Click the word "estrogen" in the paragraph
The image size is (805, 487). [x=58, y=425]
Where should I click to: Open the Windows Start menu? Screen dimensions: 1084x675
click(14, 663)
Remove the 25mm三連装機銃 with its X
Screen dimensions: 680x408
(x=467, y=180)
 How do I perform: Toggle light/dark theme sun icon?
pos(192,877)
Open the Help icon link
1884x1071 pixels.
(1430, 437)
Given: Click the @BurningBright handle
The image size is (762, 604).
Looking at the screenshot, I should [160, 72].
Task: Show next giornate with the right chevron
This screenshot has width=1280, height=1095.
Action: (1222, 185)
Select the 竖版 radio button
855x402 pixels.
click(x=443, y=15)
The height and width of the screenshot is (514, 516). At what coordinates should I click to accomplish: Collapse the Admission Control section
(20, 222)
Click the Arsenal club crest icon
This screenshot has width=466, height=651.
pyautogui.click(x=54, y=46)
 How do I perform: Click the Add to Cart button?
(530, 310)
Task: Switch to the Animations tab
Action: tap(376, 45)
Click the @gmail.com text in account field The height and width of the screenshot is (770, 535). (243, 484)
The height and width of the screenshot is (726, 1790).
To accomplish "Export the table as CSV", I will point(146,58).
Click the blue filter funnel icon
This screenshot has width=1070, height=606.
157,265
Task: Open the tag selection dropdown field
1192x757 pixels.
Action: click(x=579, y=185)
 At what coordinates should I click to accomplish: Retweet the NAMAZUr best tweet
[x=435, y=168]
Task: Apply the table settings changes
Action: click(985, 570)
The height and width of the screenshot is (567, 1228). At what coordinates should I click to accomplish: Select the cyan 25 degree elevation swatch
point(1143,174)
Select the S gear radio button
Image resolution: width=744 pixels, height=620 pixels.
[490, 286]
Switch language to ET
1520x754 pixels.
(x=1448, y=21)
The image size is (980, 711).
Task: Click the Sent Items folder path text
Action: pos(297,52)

■ ■ ■

- _Exercise goal_: Write down the full listing again, exactly.

- _Result of the exercise_:
Click the word "estrogen" in the paragraph
The image size is (805, 487). [x=58, y=425]
Where should I click to: Open the Windows Start menu? Screen dimensions: 1084x675
click(14, 663)
Remove the 25mm三連装機銃 with its X
Screen dimensions: 680x408
(x=467, y=180)
 How do I perform: Toggle light/dark theme sun icon?
pos(192,877)
Open the Help icon link
1884x1071 pixels.
(1430, 437)
Given: Click the @BurningBright handle
The image size is (762, 604).
Looking at the screenshot, I should [160, 72].
Task: Show next giornate with the right chevron
This screenshot has width=1280, height=1095.
Action: (1222, 185)
Select the 竖版 radio button
855x402 pixels.
click(x=443, y=15)
The height and width of the screenshot is (514, 516). At what coordinates should I click to accomplish: Collapse the Admission Control section
(20, 222)
Click the Arsenal club crest icon
This screenshot has width=466, height=651.
pyautogui.click(x=54, y=46)
 How do I perform: Click the Add to Cart button?
(530, 310)
Task: Switch to the Animations tab
Action: tap(376, 45)
Click the @gmail.com text in account field The height and width of the screenshot is (770, 535). (243, 484)
The height and width of the screenshot is (726, 1790).
To accomplish "Export the table as CSV", I will point(146,58).
Click the blue filter funnel icon
This screenshot has width=1070, height=606.
157,265
Task: Open the tag selection dropdown field
1192x757 pixels.
Action: click(x=579, y=185)
 At what coordinates should I click to accomplish: Retweet the NAMAZUr best tweet
[x=435, y=168]
Task: Apply the table settings changes
Action: click(985, 570)
The height and width of the screenshot is (567, 1228). At what coordinates should I click to accomplish: Select the cyan 25 degree elevation swatch
point(1143,174)
Select the S gear radio button
Image resolution: width=744 pixels, height=620 pixels.
[490, 286]
Switch language to ET
1520x754 pixels.
(x=1448, y=21)
The image size is (980, 711).
Task: Click the Sent Items folder path text
Action: pos(297,52)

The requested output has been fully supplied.